Andrea Catherwood: Stuart, is most of the work commissioned for the Government or for the BBC? And indeed, how is BBC Monitoring directed as to where to look, and who by?
Stuart Seaman: Well, in the past, as Keir says, the Government was the main customer, the main consumer of our material. We would monitor the media with an eye mostly to Government requirements, but with an eye also to the BBC’s agenda, which is different. The Government is more into information; the BBC is more into news gathering. Since the funding regime changed, the BBC took over sole responsibility for funding Monitoring, the agenda here has shifted. We are now being directed towards the BBC’s news agenda, and that is now our first priority.
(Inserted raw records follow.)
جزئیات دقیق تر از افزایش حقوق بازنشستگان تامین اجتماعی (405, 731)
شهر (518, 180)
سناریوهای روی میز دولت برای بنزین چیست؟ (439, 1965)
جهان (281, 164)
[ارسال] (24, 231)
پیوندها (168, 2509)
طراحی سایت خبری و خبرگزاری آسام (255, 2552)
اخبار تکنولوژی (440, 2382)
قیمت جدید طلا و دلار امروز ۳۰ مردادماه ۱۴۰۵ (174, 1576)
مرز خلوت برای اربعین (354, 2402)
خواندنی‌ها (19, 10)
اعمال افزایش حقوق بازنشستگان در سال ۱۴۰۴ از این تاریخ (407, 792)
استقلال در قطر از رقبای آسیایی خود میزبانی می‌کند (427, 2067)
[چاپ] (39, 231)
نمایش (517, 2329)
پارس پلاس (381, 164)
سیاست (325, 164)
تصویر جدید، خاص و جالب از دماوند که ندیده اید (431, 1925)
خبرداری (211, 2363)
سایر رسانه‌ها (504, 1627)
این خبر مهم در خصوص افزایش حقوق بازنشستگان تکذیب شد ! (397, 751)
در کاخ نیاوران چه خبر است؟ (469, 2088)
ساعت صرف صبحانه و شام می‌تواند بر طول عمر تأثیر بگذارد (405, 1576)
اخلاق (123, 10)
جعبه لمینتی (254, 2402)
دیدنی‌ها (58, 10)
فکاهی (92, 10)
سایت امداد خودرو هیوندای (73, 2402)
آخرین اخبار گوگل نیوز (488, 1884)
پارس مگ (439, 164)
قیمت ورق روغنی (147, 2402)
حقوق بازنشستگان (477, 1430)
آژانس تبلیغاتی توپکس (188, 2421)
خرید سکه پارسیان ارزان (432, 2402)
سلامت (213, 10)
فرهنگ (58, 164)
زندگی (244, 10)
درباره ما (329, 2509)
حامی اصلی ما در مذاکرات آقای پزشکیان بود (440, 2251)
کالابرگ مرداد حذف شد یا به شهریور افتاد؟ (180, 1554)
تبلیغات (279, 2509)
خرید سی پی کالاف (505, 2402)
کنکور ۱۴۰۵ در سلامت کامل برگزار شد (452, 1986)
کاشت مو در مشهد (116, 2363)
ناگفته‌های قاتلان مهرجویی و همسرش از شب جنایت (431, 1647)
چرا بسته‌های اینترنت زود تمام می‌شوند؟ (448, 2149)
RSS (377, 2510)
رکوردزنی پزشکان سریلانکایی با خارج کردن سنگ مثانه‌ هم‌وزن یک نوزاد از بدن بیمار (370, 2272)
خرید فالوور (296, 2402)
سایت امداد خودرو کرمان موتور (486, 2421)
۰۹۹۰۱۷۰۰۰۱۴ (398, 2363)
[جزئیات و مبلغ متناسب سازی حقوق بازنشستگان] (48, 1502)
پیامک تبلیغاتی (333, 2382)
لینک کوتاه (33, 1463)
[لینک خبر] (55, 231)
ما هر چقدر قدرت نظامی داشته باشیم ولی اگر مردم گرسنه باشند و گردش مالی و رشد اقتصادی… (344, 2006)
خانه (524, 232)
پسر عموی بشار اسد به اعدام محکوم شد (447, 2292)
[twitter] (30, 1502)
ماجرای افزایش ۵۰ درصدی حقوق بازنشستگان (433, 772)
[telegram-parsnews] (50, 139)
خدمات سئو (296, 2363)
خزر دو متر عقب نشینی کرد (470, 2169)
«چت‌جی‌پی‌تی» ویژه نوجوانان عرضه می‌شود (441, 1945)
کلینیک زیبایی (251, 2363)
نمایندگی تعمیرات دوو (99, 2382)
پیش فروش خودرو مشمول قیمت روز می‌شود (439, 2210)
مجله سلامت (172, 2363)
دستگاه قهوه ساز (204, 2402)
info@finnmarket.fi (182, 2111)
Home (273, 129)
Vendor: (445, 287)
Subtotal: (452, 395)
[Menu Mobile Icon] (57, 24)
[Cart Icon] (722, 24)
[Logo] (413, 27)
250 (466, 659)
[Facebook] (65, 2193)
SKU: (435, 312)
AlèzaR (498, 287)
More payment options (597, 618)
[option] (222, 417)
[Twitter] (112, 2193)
Whether or not we will be able to continue to provide information for the Government, when we’ve lost 40 per cent of our staff at Caversham and 20 per cent abroad, is – well, I think we can guess.
Andrea Catherwood: The Select Committee was also very highly critical of breaking this physical link between the Monitoring Unit and its US equivalent. Do they really need to be in the same place?
Stuart Seaman: Well, it certainly helps. If we are in the same building, you’ve got the personal relationships. I mean, we can communicate with them by e-mail and by phone, but it’s not the same. We are, as the MPs themselves said, two organisations joined at the hip. If you break that connection, there is going to be a dilution of the relationship. It is inevitable.
Keir Giles: I wonder if I can just chip in there. One of the main objections to evicting the Americans from their base in London was not so much the effect that there won’t be this co-location, but also why offend a vital partner in this information-sharing agreement, from which this country derives great benefit, particularly at the time when the incoming US Administration is looking to assess the commitment of its allies to arrangements like that? It is particularly bad timing to offend one of our most important partners, and it should not be the BBC that is the arbiter of how this country’s national security alliances work.
Andrea Catherwood: Can I ask you finally, Stuart, if this does go through, what do you think the effect is going to be on the end product, and indeed the soft power that you are able to exert?
Stuart Seaman: The end result is going to be less understanding of what other countries are doing and thinking, and how they perceive themselves and the world, which can be radically different from the way that we perceive such things. It is going to mean that Monitoring is more focused on the news-gathering agenda, which is fine – we are funded by the licence fee, so we should serve that.
Andrea Catherwood: OK. Keir Giles and Stuart Seaman, thank you both very much indeed.
We did ask the Foreign Office for their reaction to the recent Select Committee reports and they said that BBC Monitoring provides a valuable service.
We asked the BBC to appear, nobody was available, but they did say that the media landscape has changed vastly since the creation of BBC Monitoring in the 1930s, and that they believe that the planned restructure is vital to equip them for the world in which digital skills are far more important than physical location. That’s all we’ve got time for now. Thank you very much for listening.